Integro um grupo encarregado de construir exemplos criativos baseados na vida real capazes de convencer as pessoas a mudarem seus hábitos cotidianos de modo a mitigar riscos e, assim, preservar esse tão valioso tesouro que é a água, e, a partir dela, todos os seres marinhos, os animais e os homens. (O que mencionei aqui em caracteres itálicos foi extraído de um documento interno que redigi alguns meses atrás, a pedido de um jornalista, resumindo as razões de ser do Instituto).
Nessa manhã, quando parei de tomar banho, dediquei-me ao trabalho com mais afinco que de costume. Não consegui, por outro lado, deixar de pensar que, considerando que um banho médio dure 15 minutos, eu tinha deixado de gastar 135 litros de água; mensalmente, se continuasse sem banho, calculei, seriam mais de quatro mil litros, ou cerca de quatro metros cúbicos de água. Em termos financeiros, isso representaria algo em torno de 16 reais, ou seja, perto de trinta por cento da minha conta de água de solteiro ao fim do mês.
Diversas vezes, ao longo do dia, pensei em buscar na internet algum serviço especializado para trocar a resistência do boiler - nunca tinha me acontecido isso - ou fazer seja lá o que fosse preciso para trazer a água quente de volta. Mas nem sequer esbocei uma pesquisa. Recordei que, na adolescência, costumava passar até dois ou três dias sem tomar banho - e não me sentia mal.

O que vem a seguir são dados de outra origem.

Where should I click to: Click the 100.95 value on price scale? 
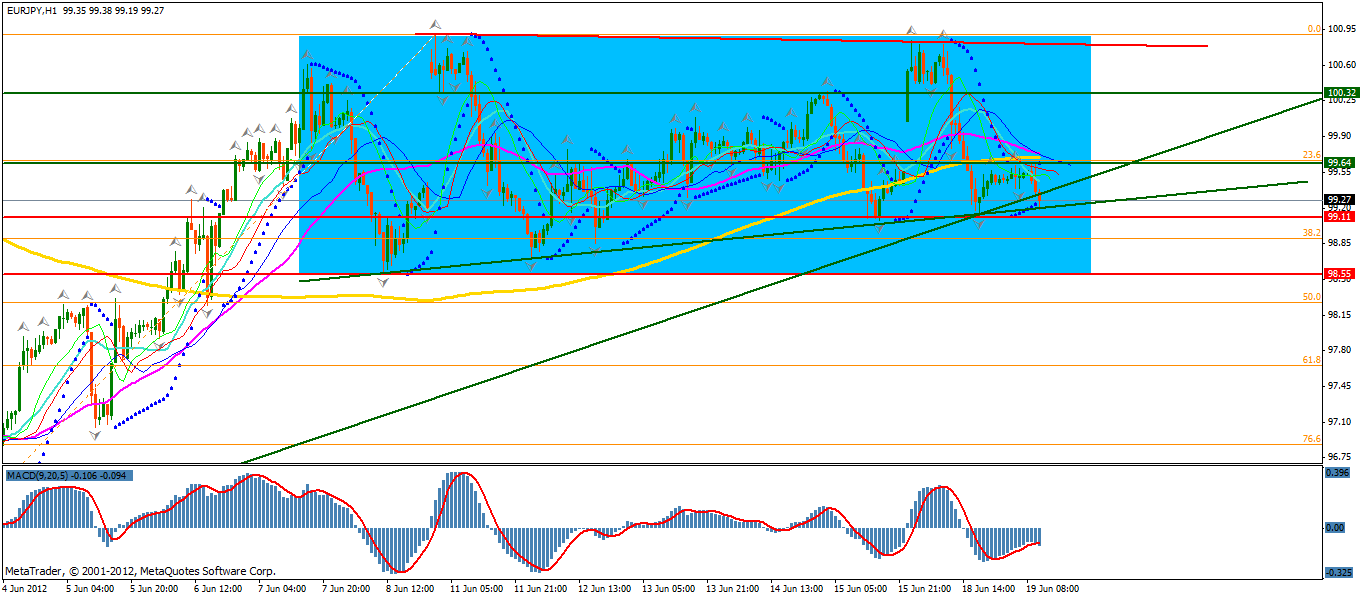(x=1340, y=29)
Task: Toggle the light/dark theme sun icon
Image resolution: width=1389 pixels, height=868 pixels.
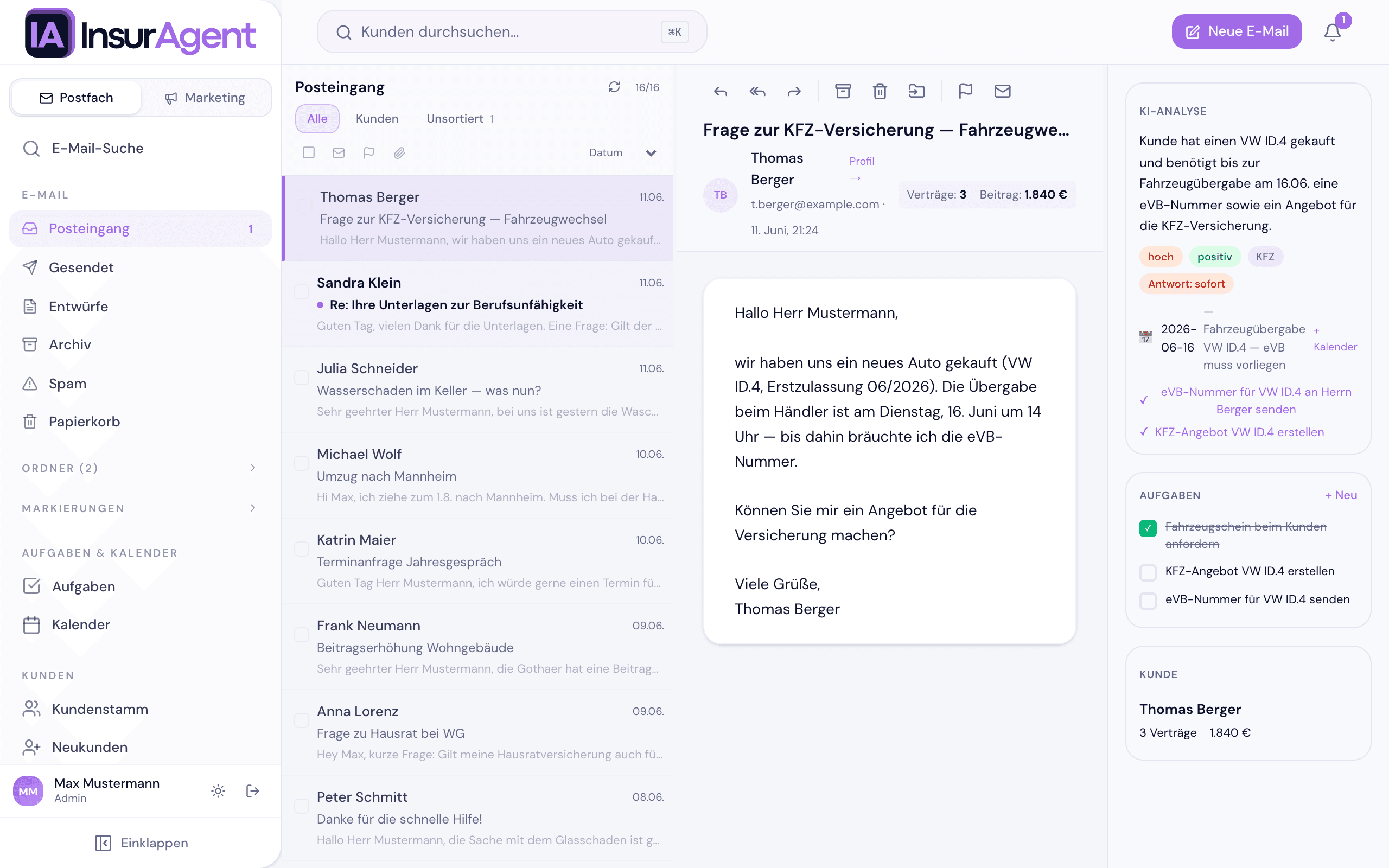Action: [x=218, y=791]
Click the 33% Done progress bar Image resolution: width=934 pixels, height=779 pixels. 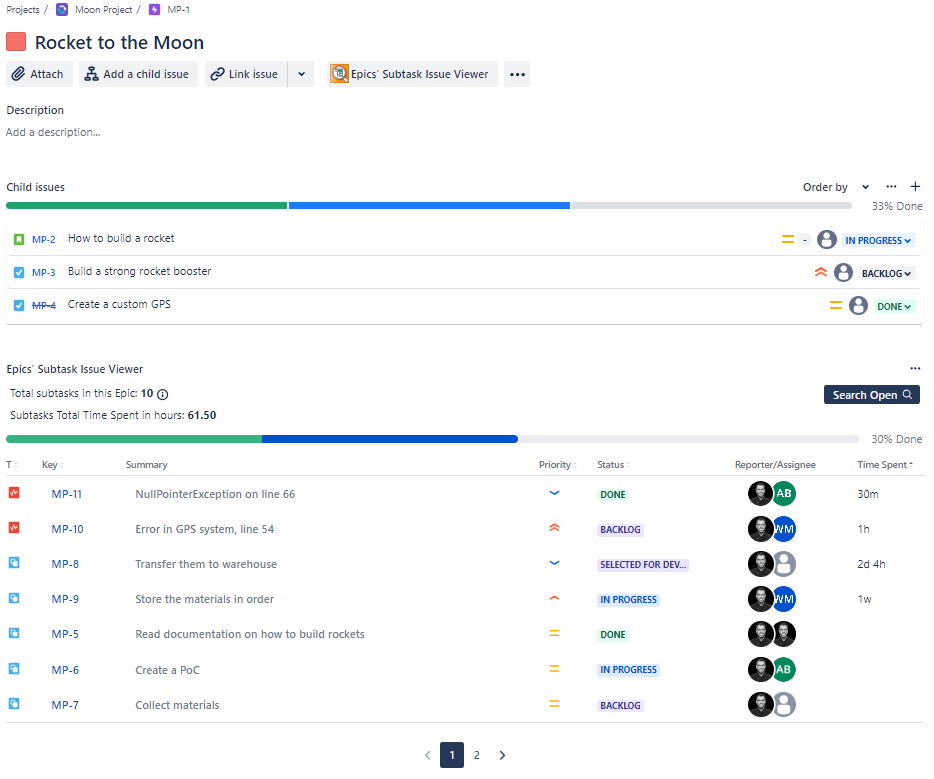(430, 204)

Por que não retomar a ideia, ao menos a título de experiência?"
Minha vida, nessa altura, era um riacho franzino que passava sem graça por um terreno de mata descolorida. Fora do trabalho no Instituto, vivia preso à televisão ou surfando horas sobre ondas de entulhos supostamente informativos na internet; muito de vez em quando ia ao cinema; raramente a um jogo de futebol. Devido a uma artroscopia no joelho esquerdo a que me submetera no ano anterior, tinha suspendido toda atividade física.
O mais decisivo, na verdade, era que minha namorada passaria ainda três semanas, de uma temporada de dois meses, em Manaus por conta de uma espécie de estágio na filial da empresa de componentes eletrônicos onde trabalhava. E eu, além disso, não tenho amigos (uma das heranças deixadas por meus pais, que nunca visitavam ou eram visitados por ninguém durante todo o tempo que morei com eles)."